Dec. 19th, 2013
Recently I have been looking into some performance issues on large multi-processor systems like my dual Opteron 6344 server. I last wrote about this in May. Arasan does not scale well on these systems, especially in the endgame.
I have tried various tools to identify performance bottlenecks, including AMD's CodeXL, TAU, and oprofile. Of these I finally found oprofile the most useful. It can use AMD's instruction based sampling (IBS) feature, which uses hardware counters on the chips to precisely measure activity in a way that can be traced to particular source lines (Intel chips have similar features, but my big server box is AMD).
What I have found is that there is non-local memory access at several places in the program. One source of this type of access is the global hash table. But there are at least two others: one is the evaluation cache, which is currently also global, and the other is the caches maintained by the Scoring module, which are per-thread.
You would think allocating memory on a per-thread basis would alleviate this issue, and to some extent it does. I have recently modified the code to apply the "first touch" rule, so the memory used by a thread is allocated and initialized by that thread when it starts up. This forces the system to place that memory local to the node on which the thread is running (AMD actually has 2 NUMA nodes per physical processor, so 4 nodes on my system).
However, in my code, eventually the thread will enter an idle state controlled by a condition variable/mutex. When that lock is released and the thread is active again, it may have been assigned to a different node to run. And in the current state of things, Linux does not move its memory to that other node, and so the thread will start to do non-local memory access. (There are some proposals to do memory migration in Linux, but this is not implemented yet, as far as I know).
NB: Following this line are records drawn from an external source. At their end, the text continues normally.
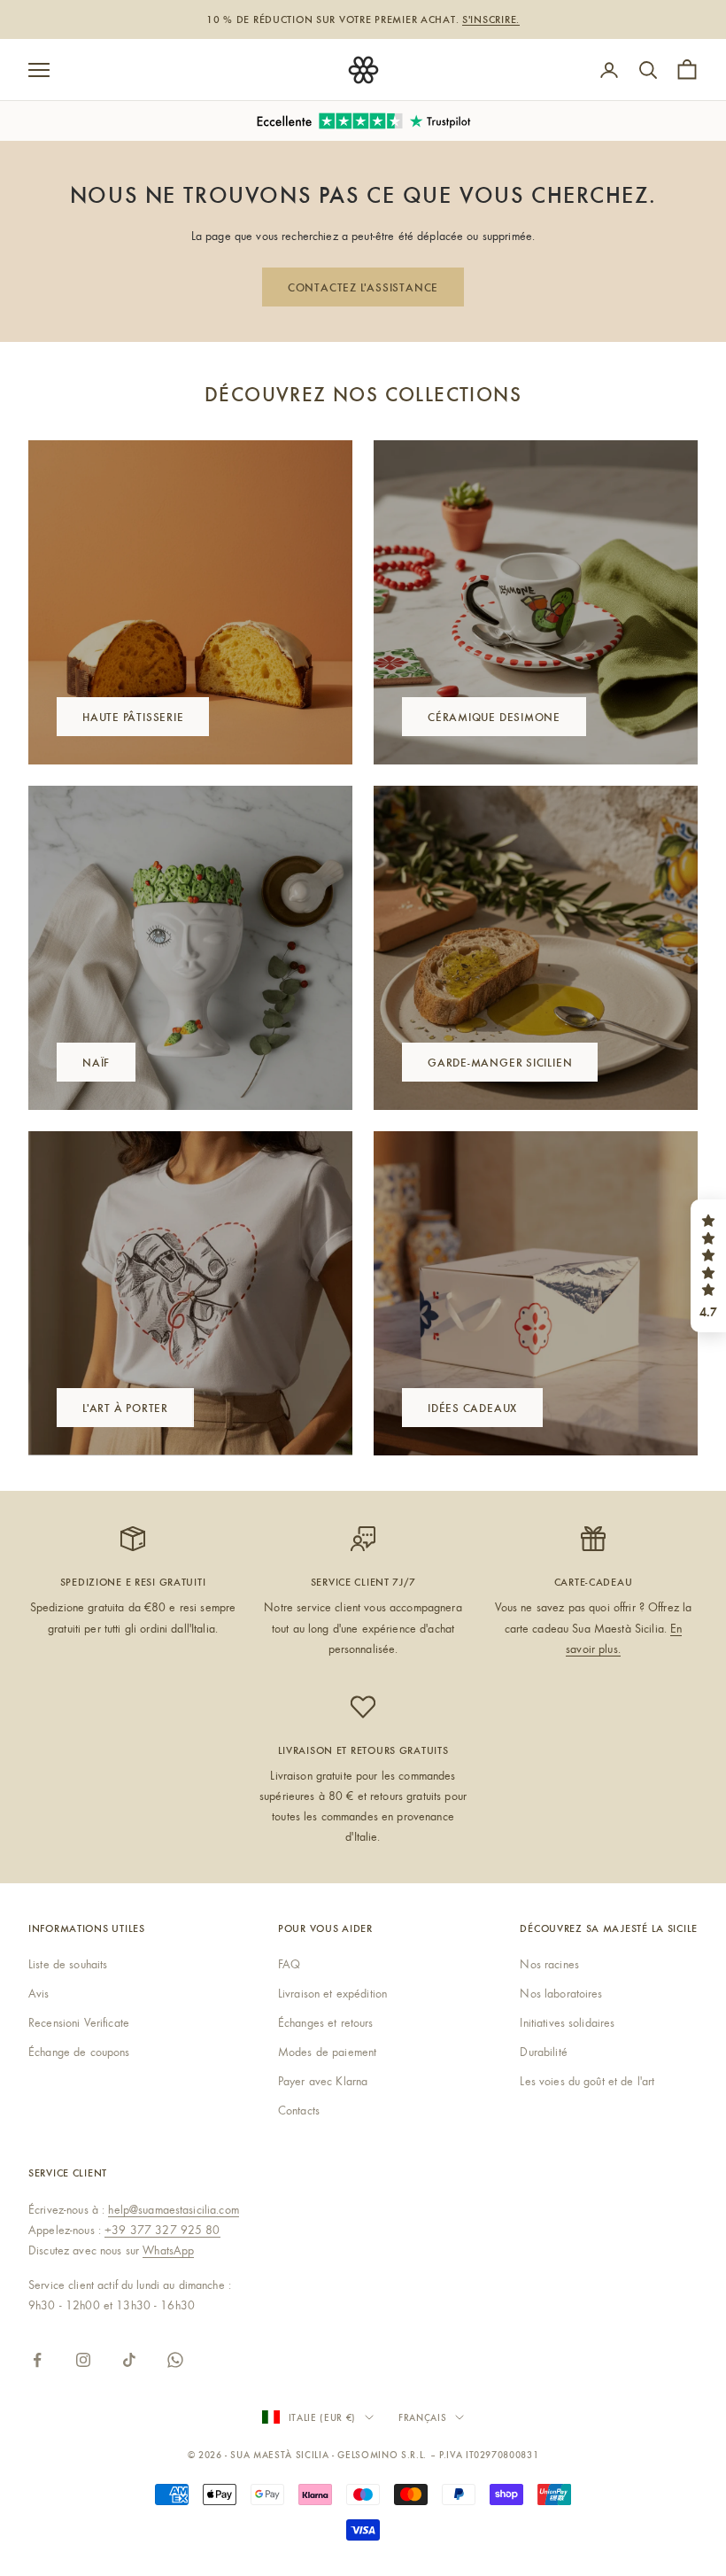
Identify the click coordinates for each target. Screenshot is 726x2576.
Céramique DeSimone (494, 716)
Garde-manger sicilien (500, 1061)
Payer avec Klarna (322, 2081)
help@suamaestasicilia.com (173, 2209)
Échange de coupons (79, 2052)
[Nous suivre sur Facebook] (37, 2360)
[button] (708, 1265)
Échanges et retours (326, 2022)
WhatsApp (168, 2250)
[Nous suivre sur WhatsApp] (175, 2360)
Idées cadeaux (472, 1407)
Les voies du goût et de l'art (587, 2081)
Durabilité (543, 2052)
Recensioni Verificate (78, 2022)
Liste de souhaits (67, 1964)
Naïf (96, 1061)
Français (422, 2417)
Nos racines (549, 1964)
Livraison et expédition (332, 1993)
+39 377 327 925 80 (162, 2230)
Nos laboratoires (561, 1993)
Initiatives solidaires (567, 2022)
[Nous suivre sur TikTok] (129, 2360)
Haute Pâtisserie (132, 716)
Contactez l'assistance (363, 286)
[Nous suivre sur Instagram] (83, 2360)
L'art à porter (125, 1407)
I have some experimental code that adds some NUMA awareness so that caches are assigned to nodes and a thread always accesses the one that is on the local node. Too early to tell how much this will help, but it will probably improve things. I have found and fixed a few other hotspots, too.
Dec. 11th, 2013
Arasan 16.3 was released earlier this month. It has some bug fixes and search improvements.
Recently I have been looking into some issues in the global hashtable implementation. Coincidentally, there is a long discussion on some of these issues on talkchess.com.
Arasan, like many other programs, uses the "lockless hashing" method first described and implemented by Bob Hyatt. This method does not use a mutex or other exclusion mechanism to keep multiple threads from writing the hashtable. Instead it relies on an XOR operation that combines the hashcode for an entry with that entry's stored value. When storing, the XOR'ed value is put into the hashtable. When retrieving, the XOR of the hash code for the position and the stored value must match the stored derived hashcode value. This does not eliminate collisions that can result when one thread is writing the table and another is reading it, but it does greatly reduce the frequency of that.
In looking at how that was done in Arasan, I determined that the existing code was faulty, because it was not copying the hash entry before doing the equivalency test. So I fixed that. But still it appears the lockless hashing implementation is not bulletproof. There are two crucial pieces of information that are stored in a hashtable entry. One is the best move for the current position (if there is one) and the other is the check status (whether or not the side to move is in check). It is essential that this data not be invalid. Fetching and executing an illegal move from the hashtable can be fatal (leading to program crash) and so can mistakenly setting the check status to an incorrect value.
Arasan 16.3 does try to validate moves from the hashtable (w/o doing a strict legality check). After fixing the lockless hashing, I tried removing this check to save time, but I have concluded that is unsafe. I have also taken out the check status flag recently because relying on that instead of doing the check computation is also unsafe. I did not see problems frequently, but over the course of a long time control game, it was possible the program would start to get invalid data and crash. For some reason this was more frequent on Linux than Windows.
Anyway the current GitHub source has both the lockless hashing fix but also a more conservative approach to using data from the hash table, just in case the lockless hashing fails to work properly and a collision occurs.